The tumor microenvironment plays a pivotal role in determining the tumor eradication or dissemination. This environment includes various cell types and soluble components, interacting with each other. In diseased states, a bidirectional network for suppression or progression of tumor tissues is produced by the proportion of immunosuppressive to immunostimulatory cells and components such as cytokines [
41‐
43]. Here, we evaluated the impact of cytokines on tumor microenvironment. The type of cytokines secreted in tumor tissues determines the subsequent type of immune response. Increased concentration of IFN-γ within tumor sites indicates the presence of NK cells in the tumor tissues, which can lead to the expression of MHC molecules on the surface of tumor cells causing increased cell death rooted in higher tumor immunogenicity [
44]. Moreover, this case can result in prime CD8
+ and CD4
+ cells that are related to efficient tumor inhibition. Along with CD8
+ and CD4
+ T lymphocytes, Th0 subtype of T cells promotes the production of INF-γ and suppresses the secretion of IL-4, contributing to the proliferation of Th1 subtype over Th2 cells in the tumor microenvironment. IL-12, one of the potent cytokines, produces a beneficial effect on the secretion of IFN-γ from NK, NKT and Th1 cells in generating antitumor immunity [
45‐
47]. In this study, the significant decline of IL-4 but no change in the production of IL-12 and TNF-α was observed, which showed the activation of Th1 and NK cells in the tumor sites. In short, the melittin-MIL-2 promoted the IFN-γ secretion in tumor tissues and reduced the immunosuppressive cells in vivo. The melittin-MIL-2 treatment could shape a local immunostimulatory microenvironment.

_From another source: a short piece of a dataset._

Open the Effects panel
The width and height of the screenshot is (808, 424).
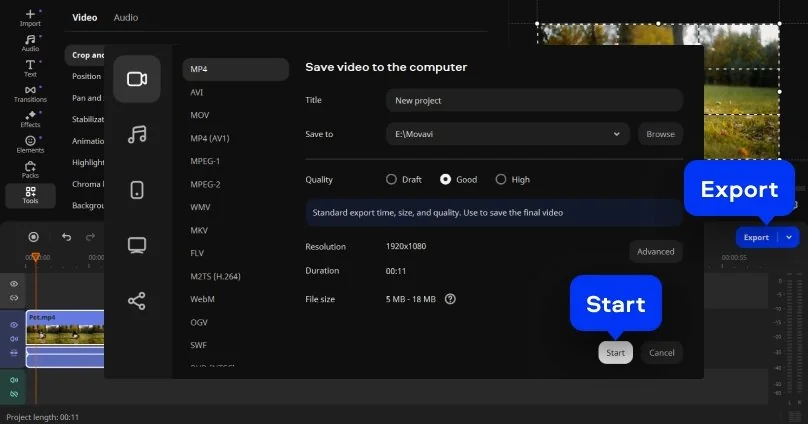(x=30, y=120)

The therapy of localized malignancies has achieved the substantial advances. However, metastatic cancer still requires more effective treatment and remains the primary cause of cancer mortality, including breast cancer. Approximately 90 % of breast cancer-related deaths are attributed to metastasis [
48]. It is necessary to effectively improve the prevention or treatment of metastasis and consequently improve the survival of cancer patients. Among cancer immunotherapies, cytokine-based methods have exhibited remarkable anticancer and anti-metastatic effect in numerous experimental studies [
49‐
51]. In particular, IL-2-based immunotherapies have been manifested to produce durable, tumor-specific immune responses capable of preventing recurrence and controlling metastasis. Recent studies have indicated that melittin may induce cytotoxic, antitumor, immunomodulatory, and apoptotic effects in different tumor cells in vivo or in vitro [
33,
35,
52]. Furthermore, melittin exhibits the potential of inhibiting cancer cell metastasis [
33,
35,
52]. Here, the melittin-MIL-2 inhibited lung metastasis of MDA-MB-231 mammary cancer cells. The recombinant melittin-MIL-2 fusion protein could stimulate tumor-specific immunity and dampen tumor growth and provide systemic protection against metastatic cancer. Therefore, new approaches which prevent or inhibit cancer metastases are of significant clinical value.